Incident 2 – Il a été déterminé que l'appelant tenait la main de l'un des enfants, la tenant bien haut de manière à ce que l'enfant se soit mis mal à l'aise pour se lever et avancer, et l'appelant l'a conduit agressivement de l'autre côté de la pièce, en le balançant à deux mains pour le faire asseoir dans la poussette. Il a été déterminé qu'il s'agissait d'un incident violent constituant une agression. L'appelant doit être acquitté. L'appelant conduit effectivement l'enfant en le tirant par la main, et cela est fait de manière agressive. Mais ici aussi, nous avons affaire à une conduite fonctionnelle, qui ne franchit pas le seuil pénal.
Incident 3 - L'appelant s'approche d'un tout-petit debout dans la cour et saisit violemment la partie supérieure de son bras, ce qui lui fait légèrement se pencher en avant. Regarder les vidéos indique effectivement que c'est une forte perception et constitue une attaque à toutes fins utiles. Il semble que dans cette affaire, l'usage de la force de la part de l'appelant ait été fait afin de transmettre un « message éducatif » au tout-petit par des moyens physiques. Un tel cas, dans lequel l'usage de la force n'est pas requis fonctionnellement, constitue une infraction d'agression. L'appel doit donc être rejeté.

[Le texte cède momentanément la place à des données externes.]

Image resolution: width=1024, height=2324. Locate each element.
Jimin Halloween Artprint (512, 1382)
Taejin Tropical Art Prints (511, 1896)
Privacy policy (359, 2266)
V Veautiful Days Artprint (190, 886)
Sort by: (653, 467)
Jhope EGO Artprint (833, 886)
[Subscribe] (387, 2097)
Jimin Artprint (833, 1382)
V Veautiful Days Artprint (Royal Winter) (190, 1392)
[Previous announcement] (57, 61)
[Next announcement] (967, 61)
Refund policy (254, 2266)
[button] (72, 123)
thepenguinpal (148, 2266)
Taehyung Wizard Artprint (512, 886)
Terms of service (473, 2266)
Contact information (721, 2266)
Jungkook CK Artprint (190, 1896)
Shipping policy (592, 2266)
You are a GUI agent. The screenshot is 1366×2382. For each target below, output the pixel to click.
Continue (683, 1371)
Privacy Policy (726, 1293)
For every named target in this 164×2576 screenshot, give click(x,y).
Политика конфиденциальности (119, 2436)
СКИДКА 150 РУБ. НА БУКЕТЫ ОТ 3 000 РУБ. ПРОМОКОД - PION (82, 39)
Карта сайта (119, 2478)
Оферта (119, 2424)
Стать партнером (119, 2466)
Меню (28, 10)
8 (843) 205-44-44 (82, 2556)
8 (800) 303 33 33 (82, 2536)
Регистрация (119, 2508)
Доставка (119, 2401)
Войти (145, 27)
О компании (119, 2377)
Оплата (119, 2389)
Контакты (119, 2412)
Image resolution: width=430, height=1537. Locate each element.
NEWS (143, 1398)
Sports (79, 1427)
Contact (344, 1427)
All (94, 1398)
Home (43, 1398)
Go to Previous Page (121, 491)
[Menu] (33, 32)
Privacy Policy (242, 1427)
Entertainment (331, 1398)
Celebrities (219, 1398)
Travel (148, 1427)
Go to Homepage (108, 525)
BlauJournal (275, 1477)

Incident 4 – Dans cet incident, il a été déterminé que l'appelant s'est approché de l'enfant qui se trouvait dans une cabine en plastique dans la cour, l'a tiré pour qu'il tombe au sol et pleure. Elle le saisit par le bras en réponse et l'emmène. L'appelant doit être acquitté. L'examen des vidéos ne conduit pas à une conclusion claire que l'appelant a effectivement tiré le mineur de force et l'a fait tomber. Par la suite, l'appelante se met en colère contre l'enfant, le tient par la main et le tire, mais ses actes ne semblent pas constituer une agression, même s'ils sont certainement agressifs et qu'un certain usage de la force a été fait.
Incident 5 – L'appelant s'approche du tout-petit tombé, pleure, lui attrape le bras et lui fait signe tout en le saisissant d'une seule main. Il a été déterminé que cette vague était violente et qu'il s'agissait d'une agression. Je ne pense pas. En regardant la vidéo, on voit que l'appelante a effectivement soulevé le tout-petit de son bras, mais qu'après l'avoir soulevé, elle l'a soutenu de l'autre main. Dans une certaine mesure, il semble que le levage n'ait pas été fait pour blesser l'enfant ou par instinct vindicatif, mais peut-être en raison de la difficulté de l'appelant à se pencher pour soulever l'enfant. Cela n'enseigne pas que c'est la bonne façon d'élever les enfants ; Loin de là. Cependant, comme je l'ai noté à plusieurs reprises, il n'est pas possible de déterminer que ses actes susmentionnés entraînent une responsabilité pénale.